Your task:
The records sit below this line. Repeat all of them exactly.

Entries taken from a collection
====

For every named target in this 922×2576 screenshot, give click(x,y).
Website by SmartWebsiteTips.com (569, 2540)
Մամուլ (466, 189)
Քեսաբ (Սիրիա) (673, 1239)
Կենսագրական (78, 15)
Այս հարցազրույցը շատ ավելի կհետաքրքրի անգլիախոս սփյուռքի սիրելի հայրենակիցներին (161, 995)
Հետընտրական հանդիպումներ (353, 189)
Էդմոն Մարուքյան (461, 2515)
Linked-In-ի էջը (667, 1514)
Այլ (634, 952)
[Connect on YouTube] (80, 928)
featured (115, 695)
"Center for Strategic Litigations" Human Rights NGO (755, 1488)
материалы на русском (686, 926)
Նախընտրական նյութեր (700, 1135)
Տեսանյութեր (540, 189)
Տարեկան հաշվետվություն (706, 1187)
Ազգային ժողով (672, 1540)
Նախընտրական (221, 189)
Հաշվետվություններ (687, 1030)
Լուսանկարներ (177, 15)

====

Task result:
For every named target in this 922×2576 screenshot, give click(x,y).
Website by SmartWebsiteTips.com (569, 2540)
Մամուլ (466, 189)
Քեսաբ (Սիրիա) (673, 1239)
Կենսագրական (78, 15)
Այս հարցազրույցը շատ ավելի կհետաքրքրի անգլիախոս սփյուռքի սիրելի հայրենակիցներին (161, 995)
Հետընտրական հանդիպումներ (353, 189)
Էդմոն Մարուքյան (461, 2515)
Linked-In-ի էջը (667, 1514)
Այլ (634, 952)
[Connect on YouTube] (80, 928)
featured (115, 695)
"Center for Strategic Litigations" Human Rights NGO (755, 1488)
материалы на русском (686, 926)
Նախընտրական նյութեր (700, 1135)
Տեսանյութեր (540, 189)
Տարեկան հաշվետվություն (706, 1187)
Ազգային ժողով (672, 1540)
Նախընտրական (221, 189)
Հաշվետվություններ (687, 1030)
Լուսանկարներ (177, 15)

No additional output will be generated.